*
It takes her two and a half hours to get to Sterling Correctional Facility, the prison where Jacky Seever will live for the next fourteen months, until he’s put in an armored transport and taken south to the prison in Ca?on City, where he’ll be strapped to a bed in the middle of a room full of witnesses and injected with poison, and everyone will wait until he falls asleep and his heart rumbles to a stop. Sterling is east of Denver, a downward slope away from the mountains and onto the plains, where the land becomes nothing but scraggy bushes and yellow dirt, houses that hunker close to the ground and hold on with all their might. It’s colder out here, where the wind blows without breaking, although there’s less snow on the ground than in the city, only a dusting that blows across the interstate, whipping around in tiny ice tornadoes before disappearing. This place makes her eyeballs ache. It’s all that sky, she thinks, unending gray stretching from one side of the world to the other, with nothing to break up the monotony. She feels like she’s suffocating under all that sky, like a fishbowl has been turned over and plunked right on top of her head.
She’s been to a prison before, when she was fourteen. It was part of the “scared-straight” program her high school had, although there weren’t enough delinquent kids to take, so everyone went. Not one kid had tried to get out of it, because any excuse to cut class was a good one, even if it was to visit a prison, so everyone was separated, boys on one bus and girls on another, and they went their own ways. Sammie doesn’t remember much from the field trip, only that one of the girls started weeping when she was patted down, big gulping cries that echoed off the concrete walls. And she doesn’t remember much about the prisoners who spoke to them, except that they were pleasant and vaguely boring, not all that different from her own mother, and none of them had done anything all that exciting to end up behind bars, except one, who was small-boned and pretty, who didn’t seem all that much older than they were.
“I killed my husband,” the woman told them. She wasn’t nervous standing in front of the group of teens, but matter-of-fact. “I thought it was an accident, but they said it wasn’t.”
They, Sammie quickly figured out, was everyone else, everyone who wasn’t living inside the woman’s head.
“I did it with a knife,” the woman said, after someone asked how it’d happened. “He was asleep.”
Then they were taken to the prison’s cafeteria for lunch, where they were served macaroni and cheese, a green salad, and cartons of chocolate milk like they had at school.
“It’s not usually this good,” the husband-killer said. “They made a special lunch, just because you guys are here. Like we’re having a fucking party or something.”
*
The prison is not what she expects. She’s read about it, looked up photos of it online, but she isn’t prepared for how big it is, how empty it seems. That’s an illusion, she knows, because the place is full up with prisoners, too many of them, but they’re not out in the fenced yard, not in this snow and cold.

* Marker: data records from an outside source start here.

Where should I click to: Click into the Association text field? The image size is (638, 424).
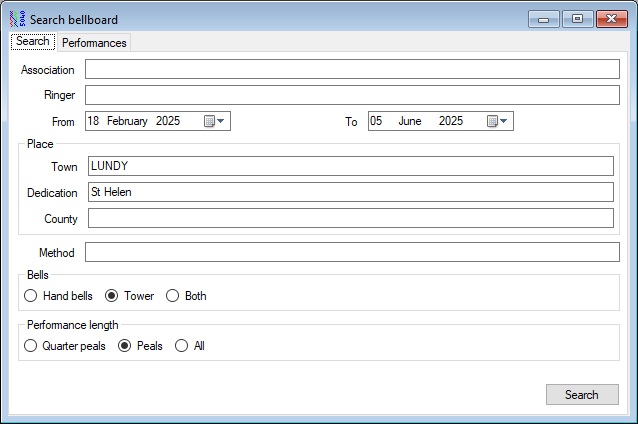[351, 69]
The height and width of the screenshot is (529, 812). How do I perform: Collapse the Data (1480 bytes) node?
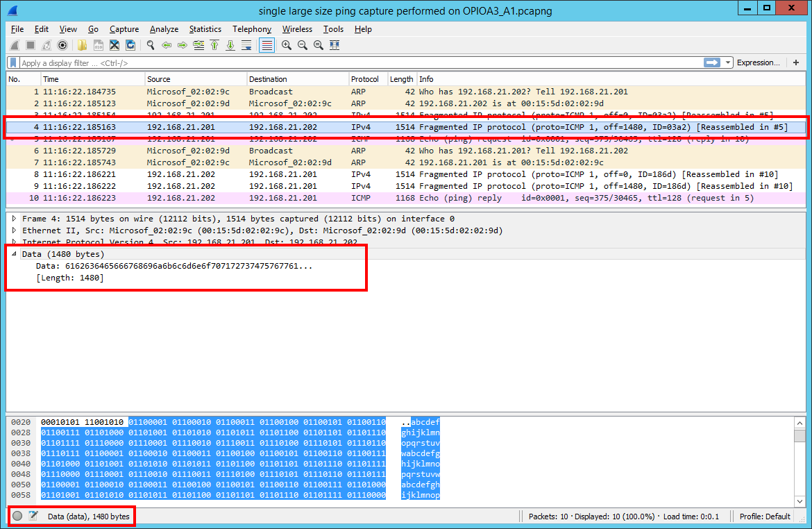(15, 254)
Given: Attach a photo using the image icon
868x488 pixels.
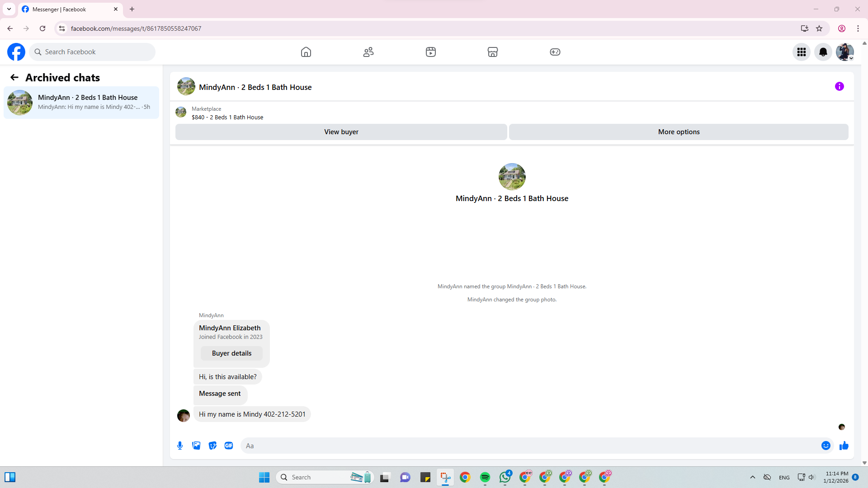Looking at the screenshot, I should pyautogui.click(x=196, y=446).
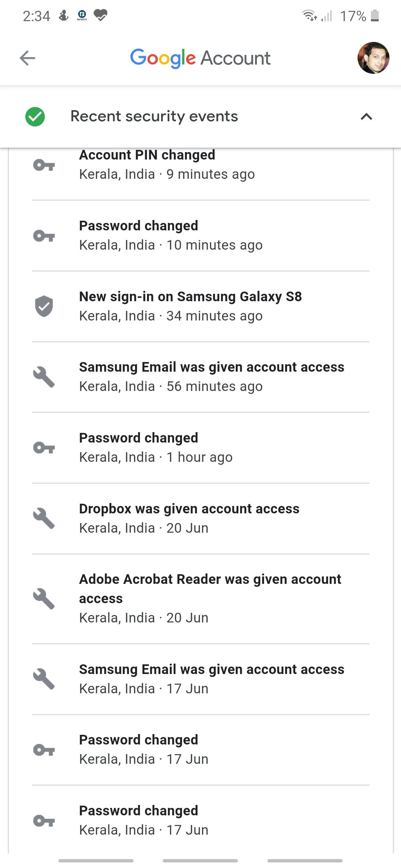The width and height of the screenshot is (401, 868).
Task: Tap key icon for 10 minutes ago password change
Action: tap(44, 236)
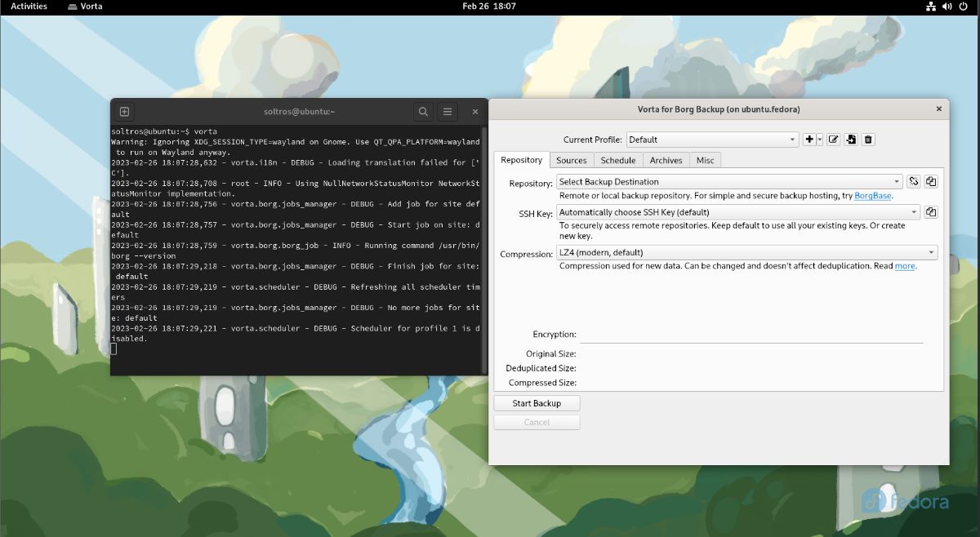
Task: Unlink the selected repository
Action: 913,181
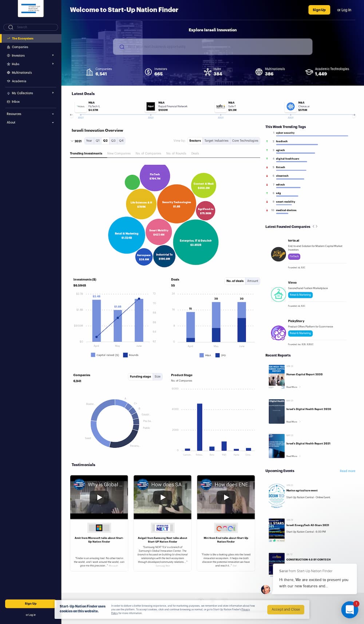Switch companies chart to Size view
Viewport: 364px width, 624px height.
pos(157,377)
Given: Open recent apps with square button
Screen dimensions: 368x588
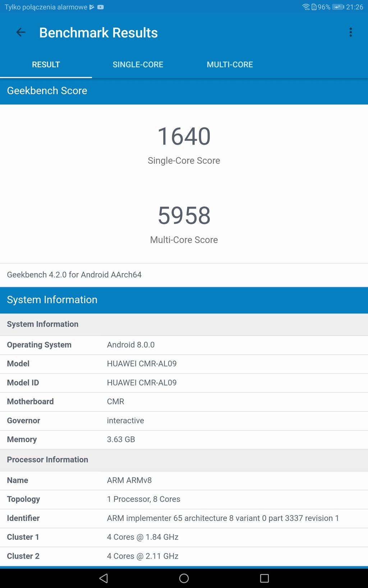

There are parking spots for visitors, and she pulls into one but keeps the engine running. Checks her hair. She’d had trouble choosing lipstick—the color a woman wears on her lips is important, like she tells customers at work. It can make your teeth white, your smile glow. Lipstick can change everything. She’d spent a long time picking through her bathroom drawer, looking at all the tubes, each color with its own name printed on the bottom. Lust. Sin. Defiance. Gorgeous. Perverted. They’re all sexual, tawdry. DTF. Down to fuck. There’s nothing called Intelligent or Brainiac. No Failure or Idiocy. Disgusting. Nothing like that. After a while, she slid the drawer shut, didn’t put on lipstick at all. But she wore good shoes—black flats with silver studding around the edges. Classic, expensive. They look nice, but they pinch around her toes. She has her leather purse, she’s wearing a brand-new blouse. It’s stupid, she thinks, to get all done-up to visit a man in prison, but she didn’t think blue jeans would do it. Seever had always noticed when women dressed nicely, and complimented them, and she wants this to go well.